GIVEN DATA
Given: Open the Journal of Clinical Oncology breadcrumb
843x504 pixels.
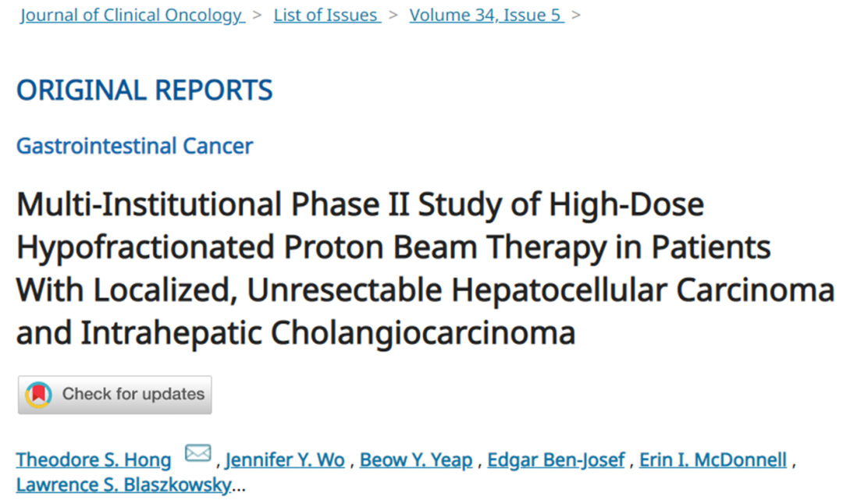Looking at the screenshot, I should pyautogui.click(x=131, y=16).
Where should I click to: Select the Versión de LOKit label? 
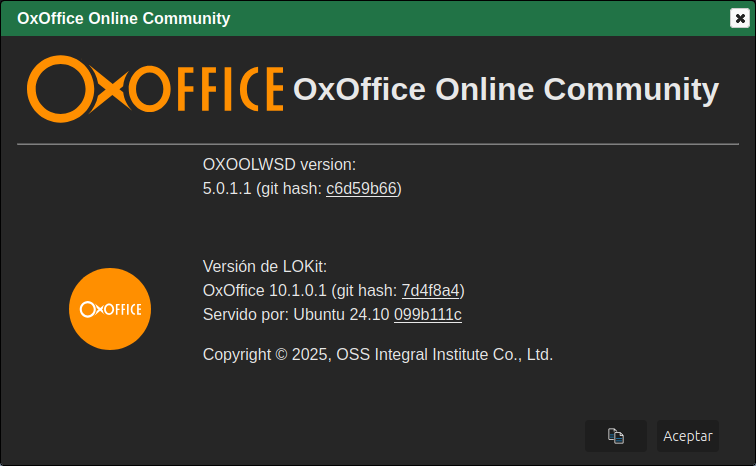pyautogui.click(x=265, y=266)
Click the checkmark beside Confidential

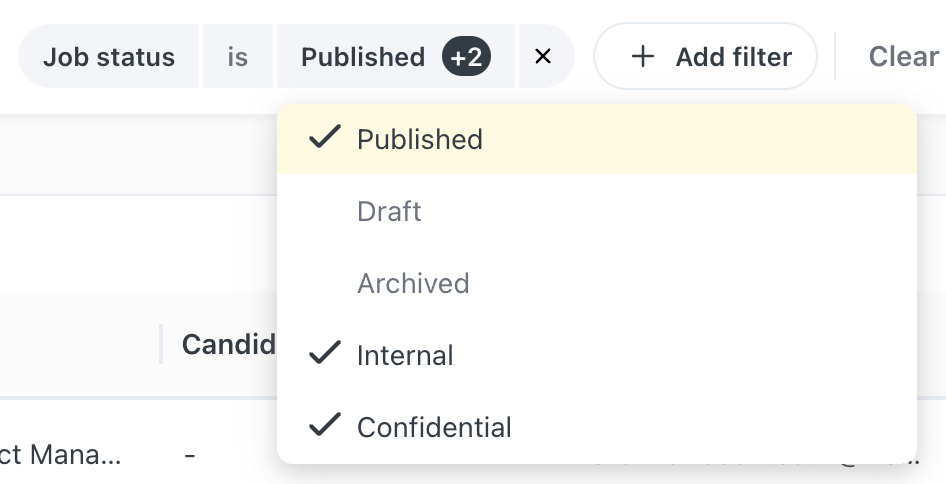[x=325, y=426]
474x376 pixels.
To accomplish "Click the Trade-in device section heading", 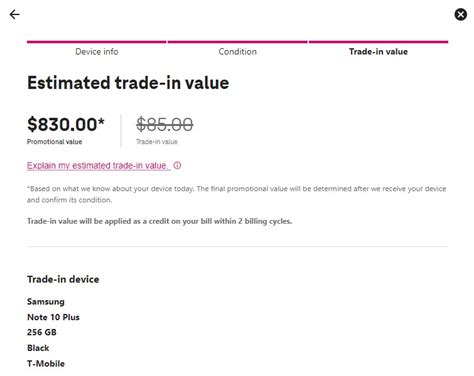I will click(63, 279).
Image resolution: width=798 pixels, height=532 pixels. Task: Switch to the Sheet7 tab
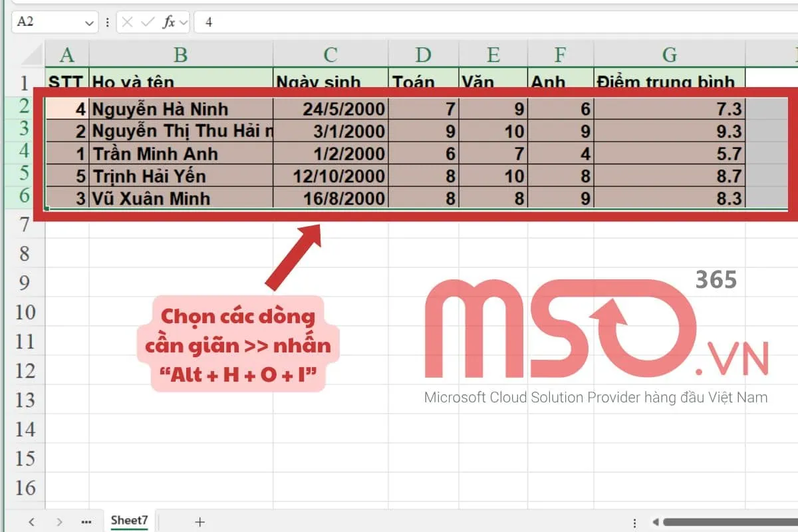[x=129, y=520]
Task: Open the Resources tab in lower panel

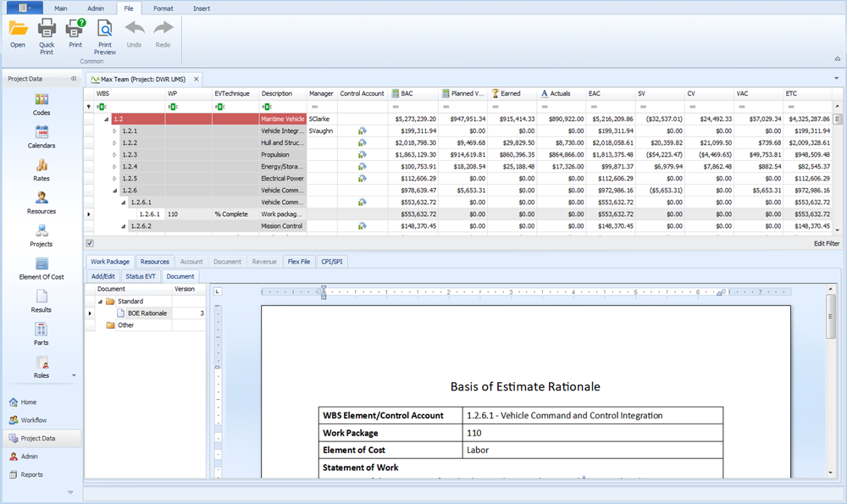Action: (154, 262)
* * *
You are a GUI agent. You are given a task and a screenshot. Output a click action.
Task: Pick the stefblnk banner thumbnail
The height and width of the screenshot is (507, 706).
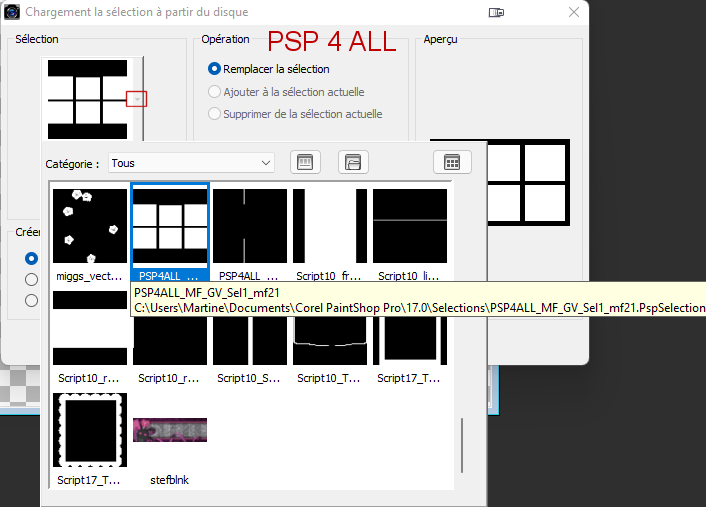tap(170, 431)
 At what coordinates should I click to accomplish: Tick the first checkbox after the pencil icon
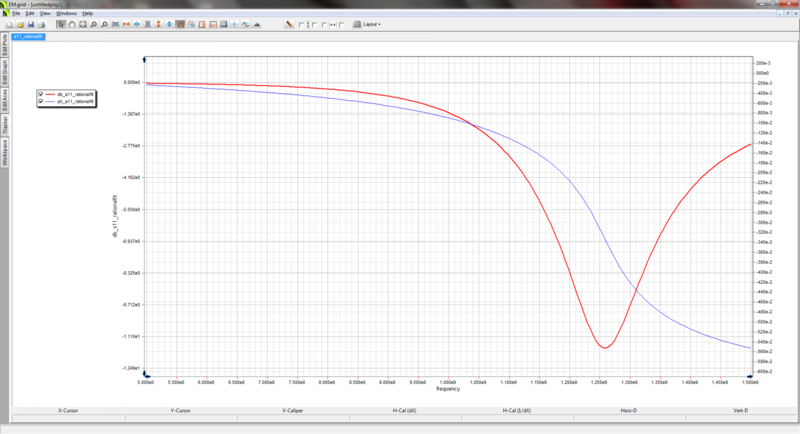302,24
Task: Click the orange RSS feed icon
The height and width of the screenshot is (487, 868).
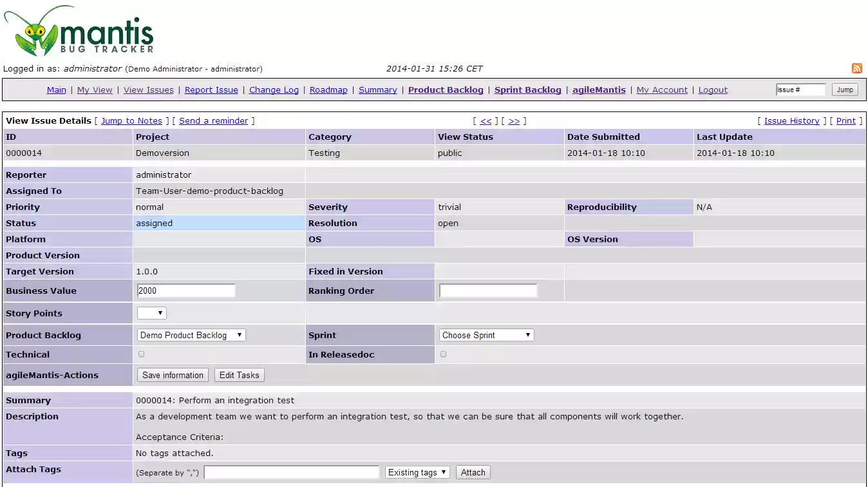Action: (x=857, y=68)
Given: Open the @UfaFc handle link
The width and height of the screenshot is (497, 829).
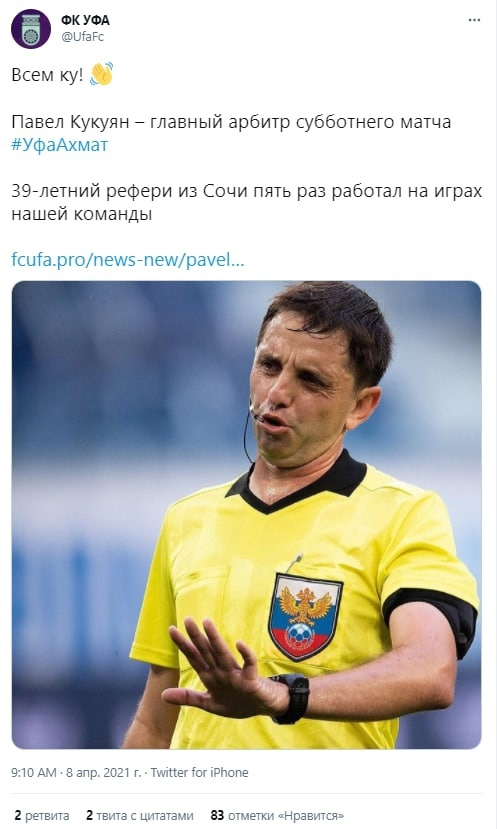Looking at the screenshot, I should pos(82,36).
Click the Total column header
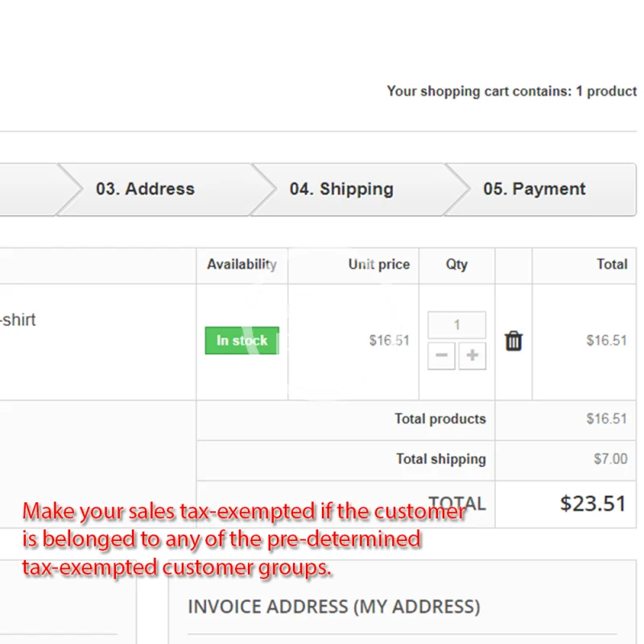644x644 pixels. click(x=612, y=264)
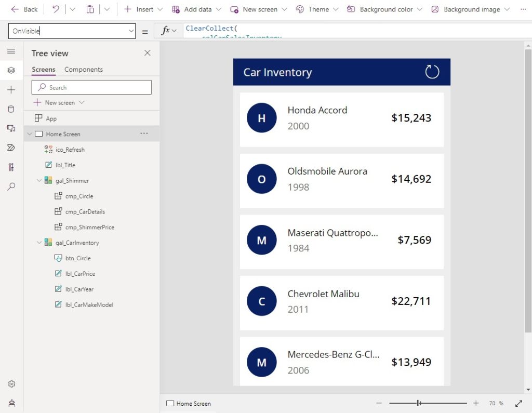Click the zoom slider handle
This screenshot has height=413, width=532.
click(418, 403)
---
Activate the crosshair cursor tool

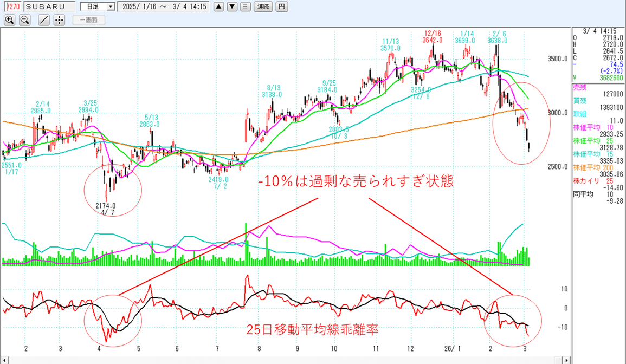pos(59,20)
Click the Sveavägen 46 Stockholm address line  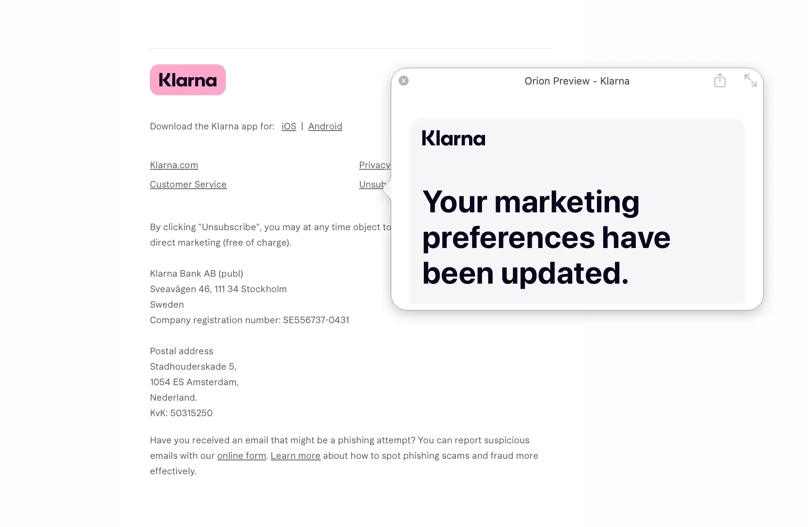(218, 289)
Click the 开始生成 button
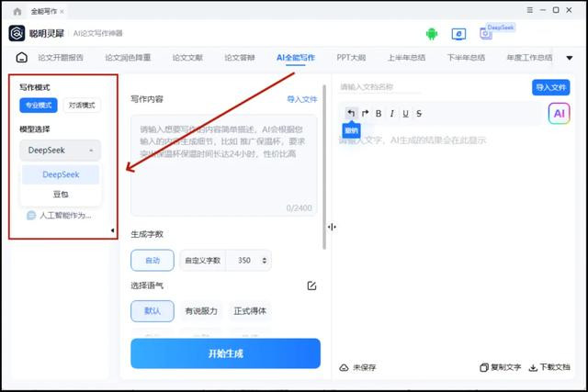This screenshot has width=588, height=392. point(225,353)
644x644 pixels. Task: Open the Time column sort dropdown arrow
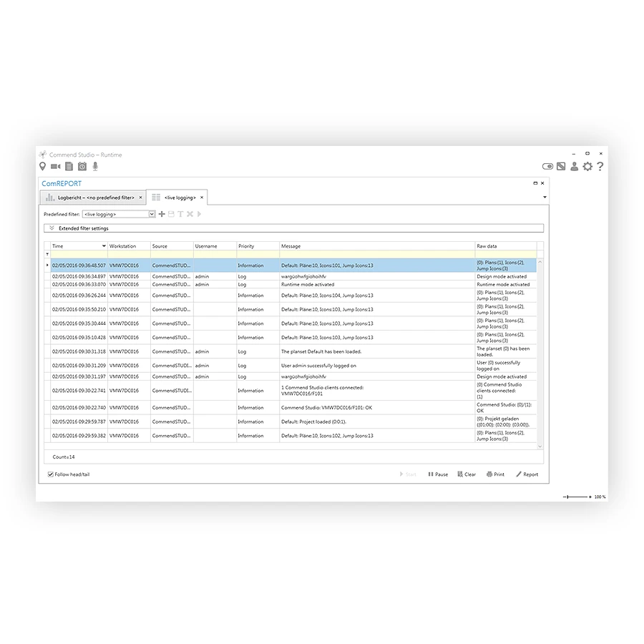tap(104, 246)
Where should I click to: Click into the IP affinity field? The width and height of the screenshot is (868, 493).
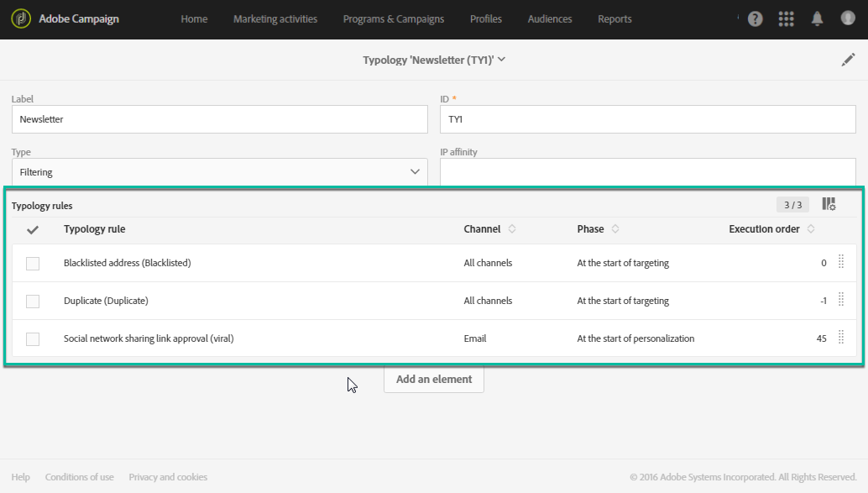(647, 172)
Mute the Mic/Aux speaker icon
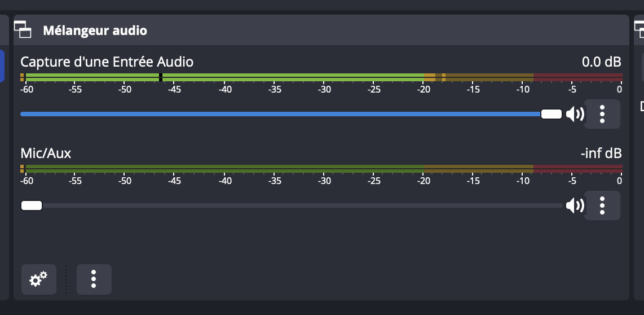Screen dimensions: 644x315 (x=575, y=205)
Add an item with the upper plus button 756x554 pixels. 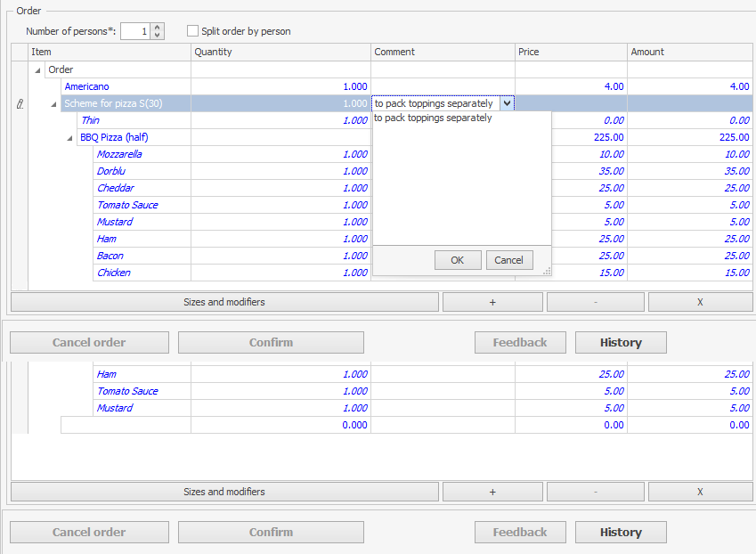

EXERCISE BRIEF
Above are records; repeat only the lines from the line with "Mute the Mic/Aux speaker icon" through the line with "Add an item", and leave pictures out.

OUTPUT FOR THIS TASK
Mute the Mic/Aux speaker icon
Screen dimensions: 644x315 (x=575, y=205)
Add an item with the upper plus button 756x554 pixels. 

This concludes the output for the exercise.